EXERCISE TEXT:
Brayton has witnessed the ship’s construction from the keel up and during this time has had the opportunity to assemble and train his fellow plankowners. “You get to build your team and really come together as the ship does,” said Brayton. “So to walk aboard and see the development of both—it is truly a unique leadership opportunity.”
Superintendent Higbee led the Navy Nurse Corps from January 1911 until November 1922. Throughout her career she fought for their acceptance of her nurses into a Navy that was not always welcoming and dedicated herself to establishing new opportunities for them. Under Higbee, Navy nurses began taking on new roles including teaching hospital corpsmen at hospitals and corps school, and serving aboard ships and at overseas activities—the first women ever to do so in the Navy. During the influenza pandemic Navy nurses operated in infectious disease wards caring for the most virulent cases, some even sacrificing their own lives in the process; and by the end of World War I—under Higbee’s guidance—nurses had more than proved themselves as a vital part of the Navy. For her courageous leadership she was later awarded the Navy Cross and to date is the only living woman ever to receive this award.
“Lenah Higbee understood in the context of World War I and the influenza pandemic of 1918 that nursing’s presence on the front and in the fight is as essential to victory as any other element of modern warfare,” said Kuehner. “With uncommon vision and valor Superintendent Higbee pursued credible standing for the all-female Navy Nurse Corps, fighting within the institution against overt discrimination and for the common basic features of military service including pay, rank, uniforms and even housing.”
There are few greater honors in the Navy then having a ship named after you. Higbee now holds the distinction of having two ships named in her honor. Her first namesake—USS Higbee (DD-806)—was launched in 1944, just three years after her death.
In World War II, USS Higbee served in the Pacific where she screened carriers as they launched air attacks on the Japanese mainland and was later tasked with clearing minefields. During the Korean War, Higbee was re-designated a radar picket destroyer (DDR-806) and took part in the screening and shore bombardment in the Inchon Invasion. And in the 1960s, Higbee supported the fight in Vietnam and participated in Gemini capsule recovery missions in the Western Pacific. Her final years were spent in the Naval Reserve Force off Long Beach, California, and later Seattle, Washington. She was decommissioned in 1979 and sunk as a target off of San Diego in 1986.

COLLECTED DATA:

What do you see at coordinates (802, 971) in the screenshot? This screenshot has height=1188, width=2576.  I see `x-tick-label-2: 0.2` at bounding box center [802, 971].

SET OF TASKS:
• A. In the text about Lenah Higbee, which award did she receive for her courageous leadership?
• B. Carry the text about Lenah Higbee and her namesake ships forward from its final sentence.
The listing has no connection to the text about Lenah Higbee.

RESULTS BY TASK:
• A. The Navy Cross.

• B.
Former Secretary of the Navy the Honorable Ray Mabus spoke at the event and is credited for selecting the name of the ship. Higbee was one of 87 ships Mabus named during his tenure in office from 2009 to 2017. Although each naming and christening was special to Mabus he noted that this was especially so. “The story and legacy of Lenah Higbee and what she represents will live on in decades around the world through this ship’s voyages and through the lives of the crew who sail aboard her,” said Mabus.
For Brayton, having the ship named after Lenah Higbee gives it an identity, and helps define its character. It also challenges the crew to best represent her and her namesake ship as warfighters.
“There is a great historical lineage here,” remarked Brayton. “It’s our challenge to be those next torch bearers and hoist up the mantle in the way we are best able. It’s all about getting this war ship built, the crew ready, trained and qualified and out–to-sea for tasking.”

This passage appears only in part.